• SOURCE DOCUMENT
Yes. It is acceptable to allow a person to damage their own property under certain circumstances. It is not acceptable to booby-trap something to allow someone to unknowingly injure themselves. Property damage is tamer and more acceptable than injury.
Exactly. The company didn’t want to stop vehicles from entering, just advise them to stop. If they don’t (they most always do) security will go get them. Great fun in an otherwise boring job.
I have no idea what the high security situation is in the location where the video was shot. I tried to read the signs, but they were pretty blurry. Probably a nuclear waste site or some such. Waste delivery trucks disguised as busses.
Bollards, eh? Thanks.
The very first company truck I ever drove had a sticker on the dash, that I think is right on point here. It said:
Driver, you are responsible for the safety of the vehicle.
This pretty much sums it up. The driver is the person ultimately responsible for the safety of the car. Not the garage owner, not the sign maker, the driver is the person responsible.

• SOURCE EXCERPT

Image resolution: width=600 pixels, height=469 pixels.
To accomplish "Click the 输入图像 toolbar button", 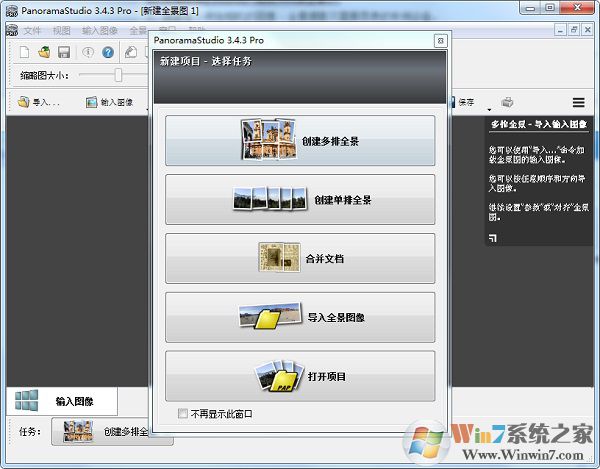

• BRIEF
List every specific type of motor vehicle named in the discussion text, leaving out the general word "vehicle."

• TASK ANSWER
- Truck
- Bus
- Car